Tweet de Trump, 5 janvier
Retweeté 32 340 fois, plus de 20 000 réponses

Toyota n'était pas la première entreprise victime cette semaine des attaques de Trump : lundi 2 janvier, General Motors avait été accusée de construire ses Chevy Cruze au Mexique, ce qu'elle avait dû démentir dans un communiqué - après que, là aussi, le cours de ses actions ait chuté.

De la promo pour la chanteuse invitée à son investiture

Quand Trump n'est pas occupé à s'en prendre à des compagnies, il fait aussi de la promotion. Pour Jackie Evancho, par exemple. Cette dernière est "une chanteuse à peine connue de 16 ans dont le plus grand exploit pour le moment est d'avoir été une participante à l'émission de téléréalité «America's Got Talent»", la décrit le Washington Post. Et surtout, elle a été choisie par Trump pour chanter l'hymne national pendant la cérémonie d'investiture, le 20 janvier prochain. Mercredi 4 janvier, ce dernier à tweeté : "Les ventes de l'album ont explosé après qu'elle ait annoncé sa performance à l'investiture. Certaines personnes ne comprennent juste pas le «mouvement»".

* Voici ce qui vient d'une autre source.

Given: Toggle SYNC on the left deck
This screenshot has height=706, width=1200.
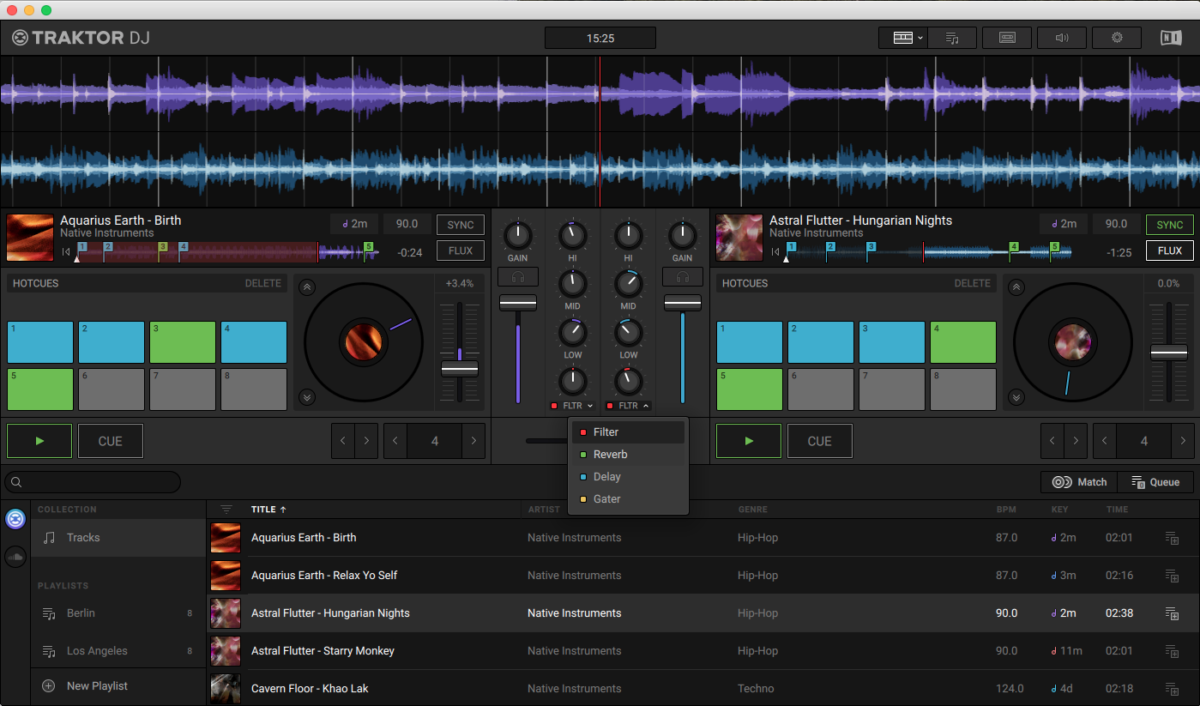Looking at the screenshot, I should point(460,225).
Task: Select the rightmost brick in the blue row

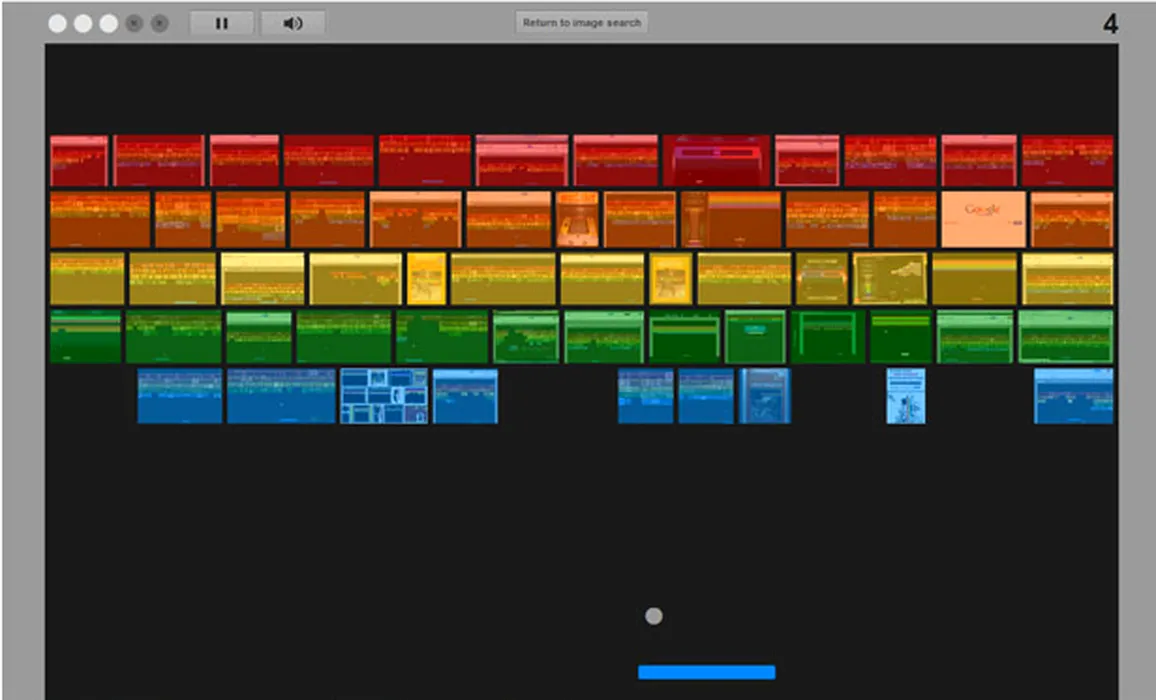Action: [x=1073, y=396]
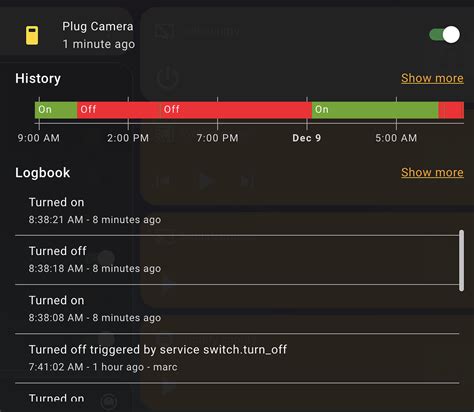This screenshot has width=474, height=412.
Task: Click the Dec 9 date label on timeline
Action: 306,138
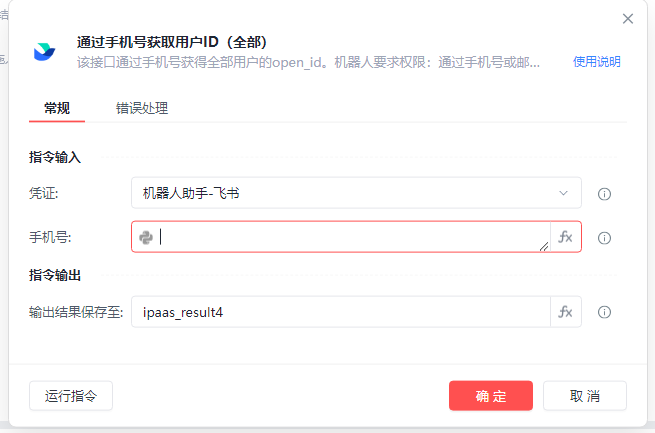Viewport: 655px width, 433px height.
Task: Click the ipaas_result4 output field
Action: pyautogui.click(x=340, y=312)
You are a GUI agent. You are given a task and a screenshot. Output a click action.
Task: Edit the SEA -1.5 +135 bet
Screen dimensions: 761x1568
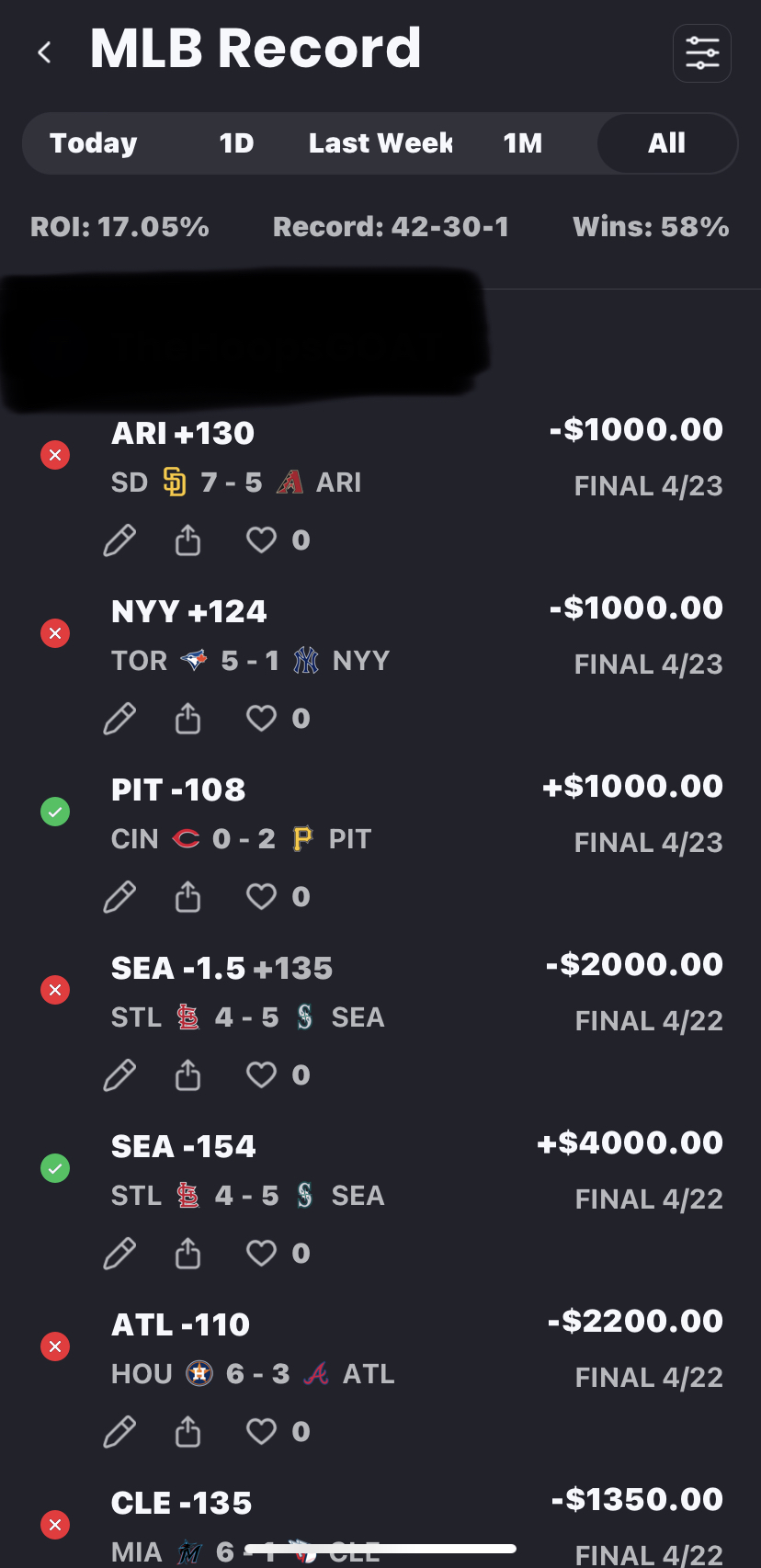tap(119, 1074)
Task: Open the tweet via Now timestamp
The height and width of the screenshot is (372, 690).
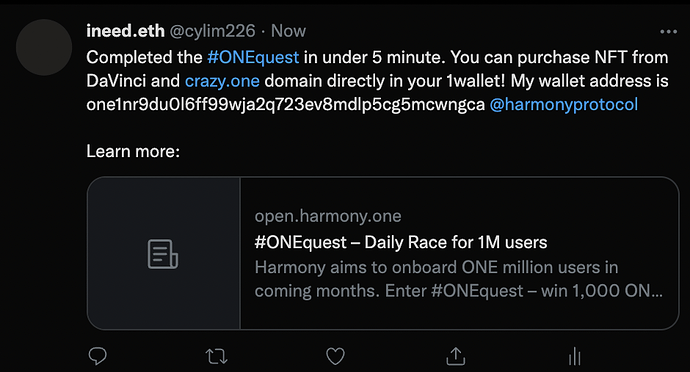Action: (x=288, y=31)
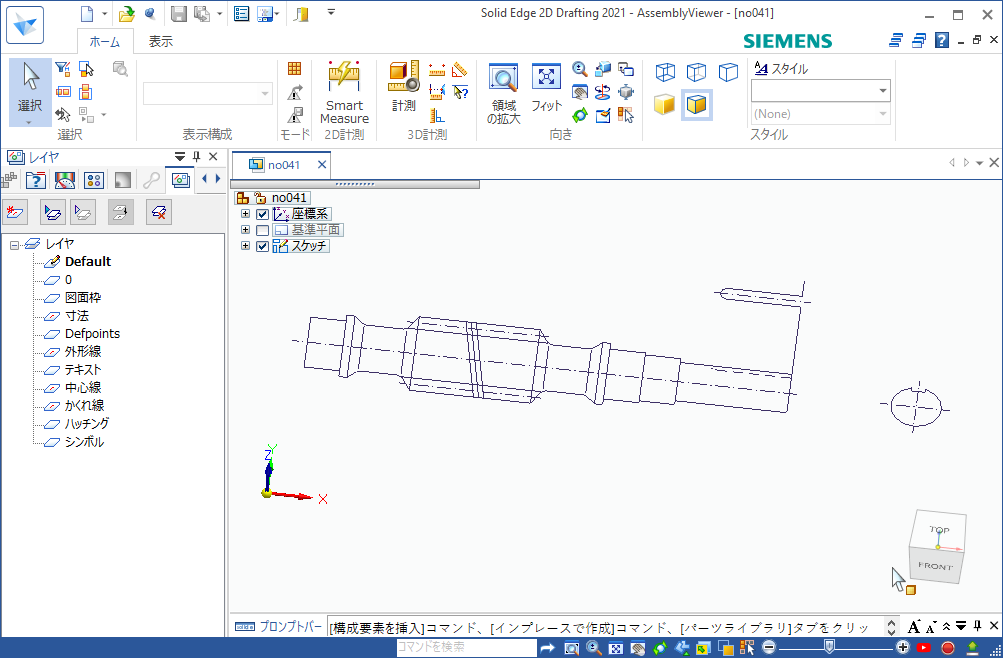Click the delete layer icon with red X
Viewport: 1003px width, 658px height.
(158, 211)
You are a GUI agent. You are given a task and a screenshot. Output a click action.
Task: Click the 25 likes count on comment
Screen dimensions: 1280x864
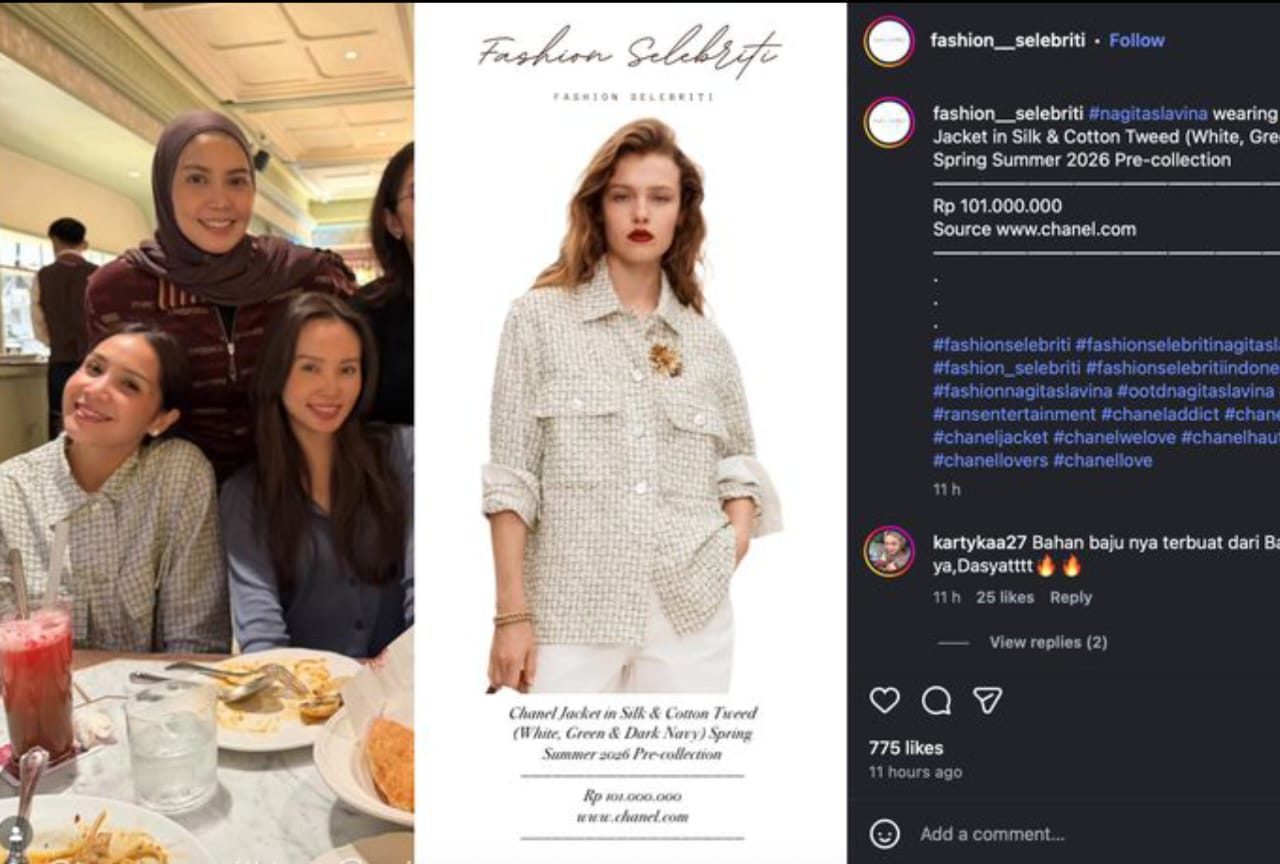(1005, 597)
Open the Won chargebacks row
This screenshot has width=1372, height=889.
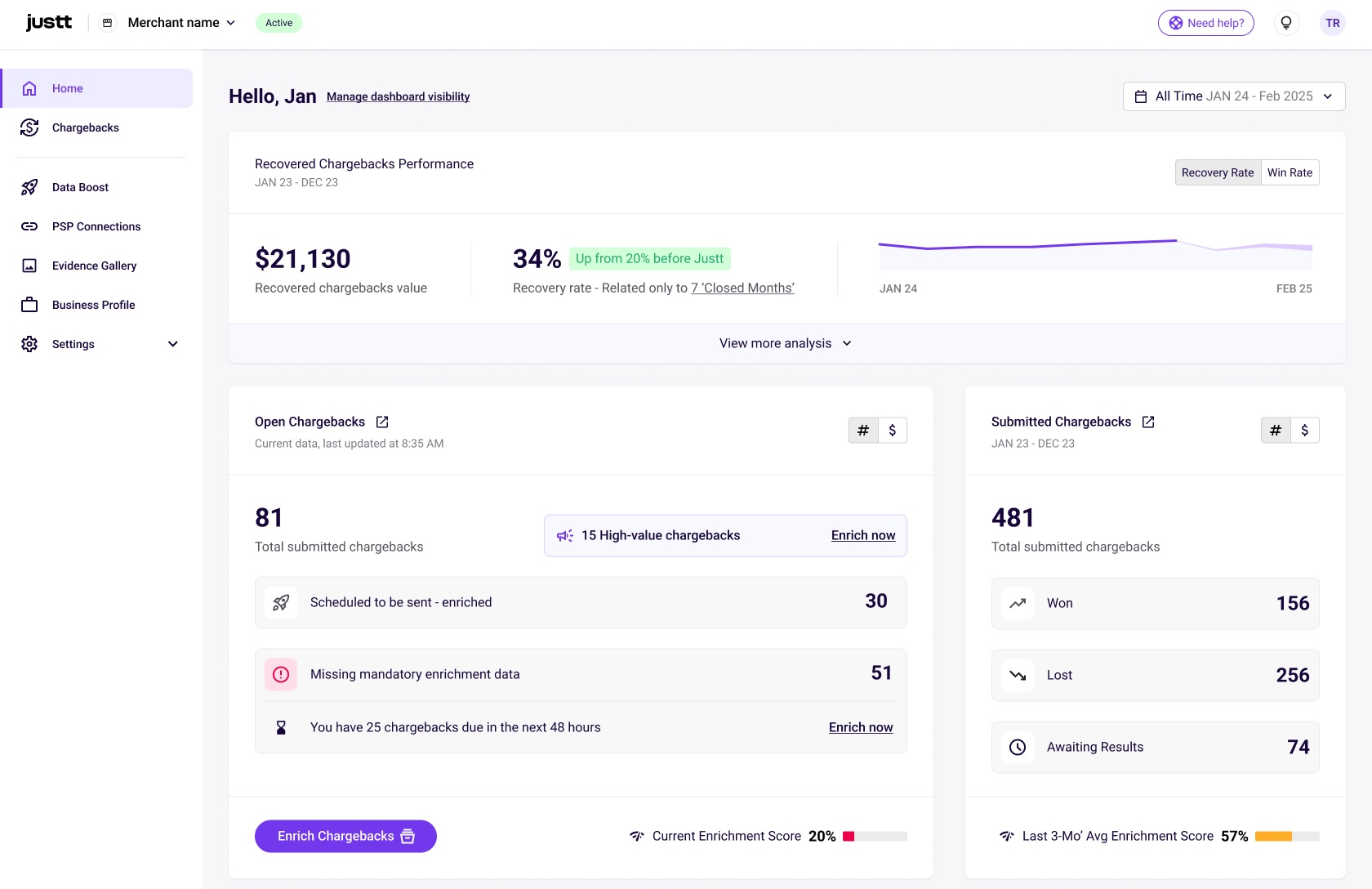pos(1155,603)
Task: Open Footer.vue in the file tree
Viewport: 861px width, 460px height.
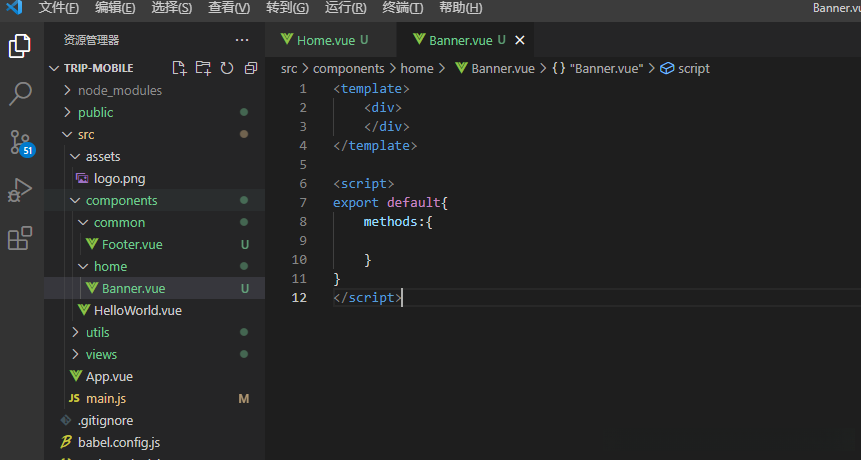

Effet immédiat : en quelques heures, les recherches à propos d'Evancho ont quadruplé sur Google, raconte le Post. Quant aux journalistes, ils se sont empressés d'essayer de vérifier l'affirmation de Trump en appelant l'agente de la chanteuse. Trump disait-il vrai ? Le Washington Post l'admet de son côté, "les ventes d'Evancho ont augmenté depuis son annonce le 14 décembre qu'elle allait chanter à l'investiture. Mais, continue le quotidien, la raison n'est pas claire. Son dernier album, Someday at Christmas, est un album de fêtes, dont les ventes augmentent toujours en décembre". Peu importe la raison pour laquelle les ventes ont augmenté, conclut le Post, Trump a réussi son coup de communication : "L'agente [de la chanteuse, ndlr] attribue à Trump le mérite d'avoir généré un intérêt grand public pour Evancho". Car, affirme l'agente, toutes les grandes télévisions américaines, ABC, CBS ou Fox News, l'ont appelée pour décrocher une interview avec la chanteuse.

L'agacement à l'étranger

Si Trump est capable de générer énormément d'attention sur un sujet, ses tweets péremptoires, entachés d'inexactitudes, agacent aussi à l'étranger : "En Chine, par exemple, raconte le Post, un média d’État a récemment tancé Trump pour sa «politique Twitter envers l'étranger», qualifiée de«jeu d'enfant». Une attaque qui pourrait bien faire suite à la remarque du Républicain sur la récupération d'un drone américain par la Chine, un acte qualifié de "sans précédent" par ce dernier. Le Post rappelle d'ailleurs avec une certaine délectation que ce tweet, dans sa première version, contenait une grosse faute d'orthographe : "unprecedented" avait été écrit "unpresidented" ("inprésidenté"). Cette première version a ensuite été supprimée, et remplacée par la version bien orthographiée.

L'influence majeure des tweets de Trump est reconnue par sa propre équipe : le futur attaché de presse de la Maison Blanche Sean Spicer a confié au Post qu'il regardait "en premier" le compte de Trump en se levant le matin, "car c'est ce qui va faire les actualités [de la journée, ndlr]". Et ce n'est pas prêt de s'arrêter : après son investiture, le président élu n'a pas l'intention de cesser de communiquer sur son canal favori.